═════ Фрагмент для чтения ═════
Инсценировку романа взяли на себя Бертольт Брехт, Лео Ланиа и сам Эрвин Пискатор, придумавший основной принцип сценического оформления пьесы, основанный на применении бесконечно движущейся ленты – типа конвейера. Этот прием позволял динамично показывать разнообразные эпизоды пьесы, в которой, несмотря на внешнюю пассивность самого Швейка, все находится в движении: Швейка переводят из одной тюрьмы в другую, он провожает полкового попа на мессу, он катится на стуле на колесиках на медицинский осмотр, он бродит по дорогам войны в поисках своего полка и т.д. Конвейер давал возможность передать этот ритм, эту непрерывную суету. Замечательное оформление пьесы сделал Георг Гросс, выведший на сцену десятки карикатур-марионеток в человеческий рост, изображавших окружение Швейка. Ярчайший образ Швейка создал выдающийся актер старшего поколения Макс Палленберг.
═════ Исходные данные ═════
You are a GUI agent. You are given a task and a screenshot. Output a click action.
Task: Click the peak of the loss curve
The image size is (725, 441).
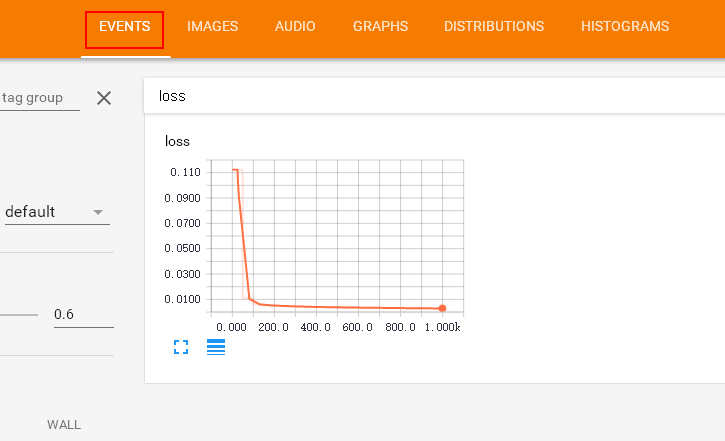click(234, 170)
═════
-- Задания --
1: Почему, согласно фрагменту, в основу сценического оформления пьесы была положена бесконечно движущаяся лента вроде конвейера? Ответьте в одном–трех предложениях.
2: Какой актер, по словам фрагмента, создал образ Швейка?
3: Перепишите из фрагмента часть текста от «Инсценировку романа взяли» до «поколения Макс Палленберг.».

-- Ответы к заданиям --
1: В пьесе, несмотря на внешнюю пассивность Швейка, все находится в движении: его переводят из одной тюрьмы в другую, он провожает полкового попа на мессу, катится на стуле на колесиках на медицинский осмотр, бродит по дорогам войны в поисках своего полка. Конвейер позволял динамично показывать эти разнообразные эпизоды и передавать их ритм, непрерывную суету.

2: Макс Палленберг.

3:
Инсценировку романа взяли на себя Бертольт Брехт, Лео Ланиа и сам Эрвин Пискатор, придумавший основной принцип сценического оформления пьесы, основанный на применении бесконечно движущейся ленты – типа конвейера. Этот прием позволял динамично показывать разнообразные эпизоды пьесы, в которой, несмотря на внешнюю пассивность самого Швейка, все находится в движении: Швейка переводят из одной тюрьмы в другую, он провожает полкового попа на мессу, он катится на стуле на колесиках на медицинский осмотр, он бродит по дорогам войны в поисках своего полка и т.д. Конвейер давал возможность передать этот ритм, эту непрерывную суету. Замечательное оформление пьесы сделал Георг Гросс, выведший на сцену десятки карикатур-марионеток в человеческий рост, изображавших окружение Швейка. Ярчайший образ Швейка создал выдающийся актер старшего поколения Макс Палленберг.